They have been exploding in my tank and have gotten huge. They are also growing new stalks. I might be fragging them soon.

If you can't find your Xenia, maybe we can do some sort of a trade in a few weeks. Some Xenia for some Frogspawn.

I have really nice pink pom pom xenia and I have the other long, red type of Xenia. Not really sure what it's called.


----------



## Jiinx (Apr 5, 2012)

KJ - thank you! you reminded me that I haven't responded. 
I found my xenia - it was behind my rocks on the left side. I've given it to Manh Tu to revive back because it doesn't look healthy at the moment. My zoas have closed and my hammer (gold) looks washed out. Strange. 
I asked Greg about GFO because my xenia started unlatching and started looking poorly after about a week after I added GFO. same with my zoas..:S  

Thank you for the kind offer. 

sarah


----------



## KJSMSW (Mar 24, 2014)

Glad you found it!

I'm sure it will come around.


----------



## jart (Jul 26, 2011)

Love the pics! Glad to see this is coming along nicely for you


----------



## manmadecorals (Jan 17, 2012)

This needs to be updated


----------



## manmadecorals (Jan 17, 2012)

*Little Update for Jiinx*

Was over at Jiinx's on Sunday and thought i would update her thread for her 



** More to come   **


----------



## Jiinx (Apr 5, 2012)

Hello!
I haven't updated this thread since April!  Not much has changed. I've learned that I'm not very skilled at keeping corals and it's very different than keeping plants. 
I plan to upgrade my system to a properly running system with a sump, skimmer and LEDs...it's about time!

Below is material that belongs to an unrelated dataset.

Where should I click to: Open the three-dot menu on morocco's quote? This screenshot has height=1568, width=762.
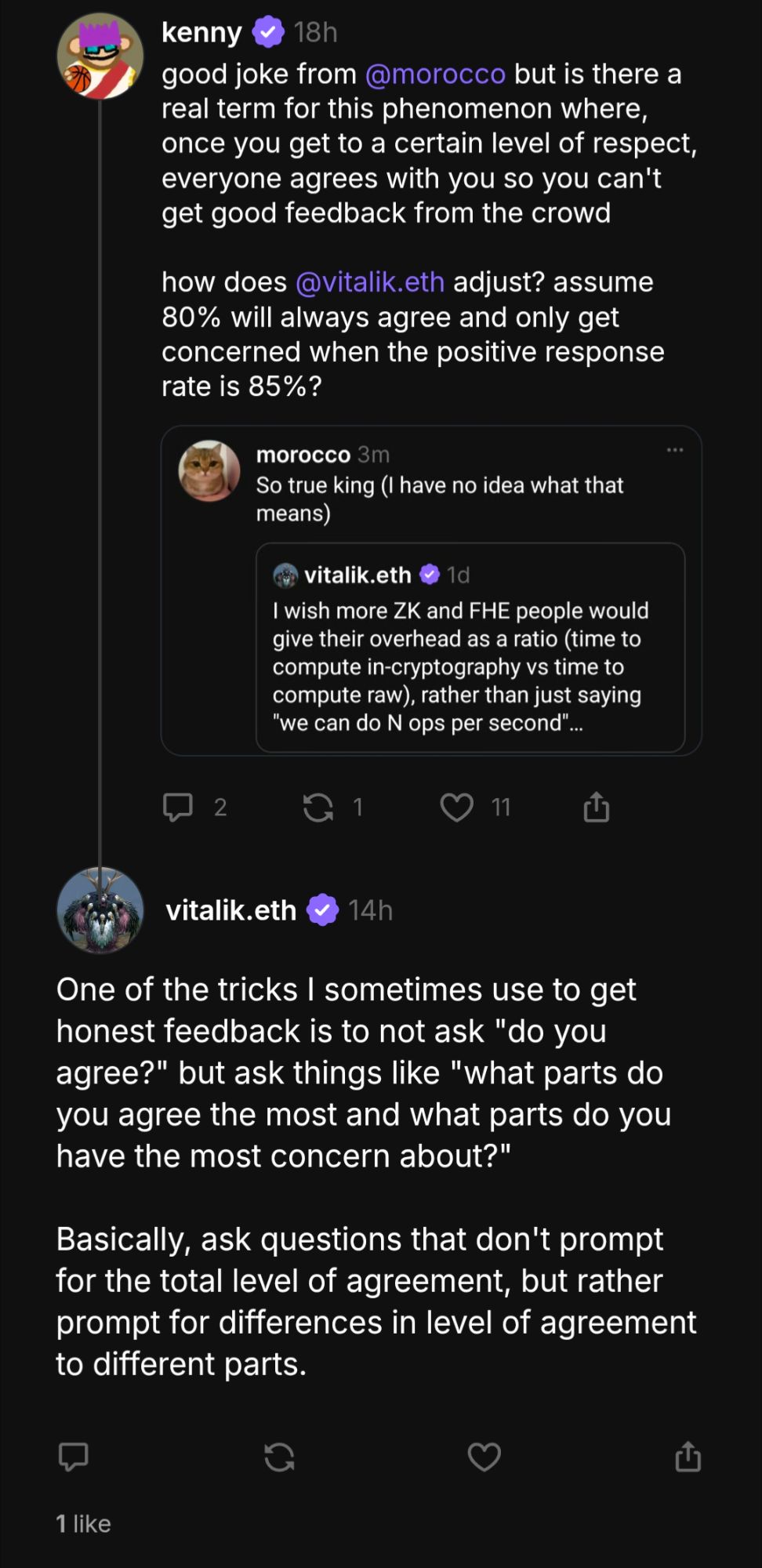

My system has had its fair share of algae - green hair algae especially. It's localized to the back of the tank, oddly enough...

Did a small water change today and quickly cleaned the glass..

I got my sunburst anemone from Flazsky so long ago. It's grown from the size of my palm to like the size of my head.



My favourite fish of all saltwater fish!


Another beauty..






FTS


Not much to show! I can't wait for my upgrade 

sarah


----------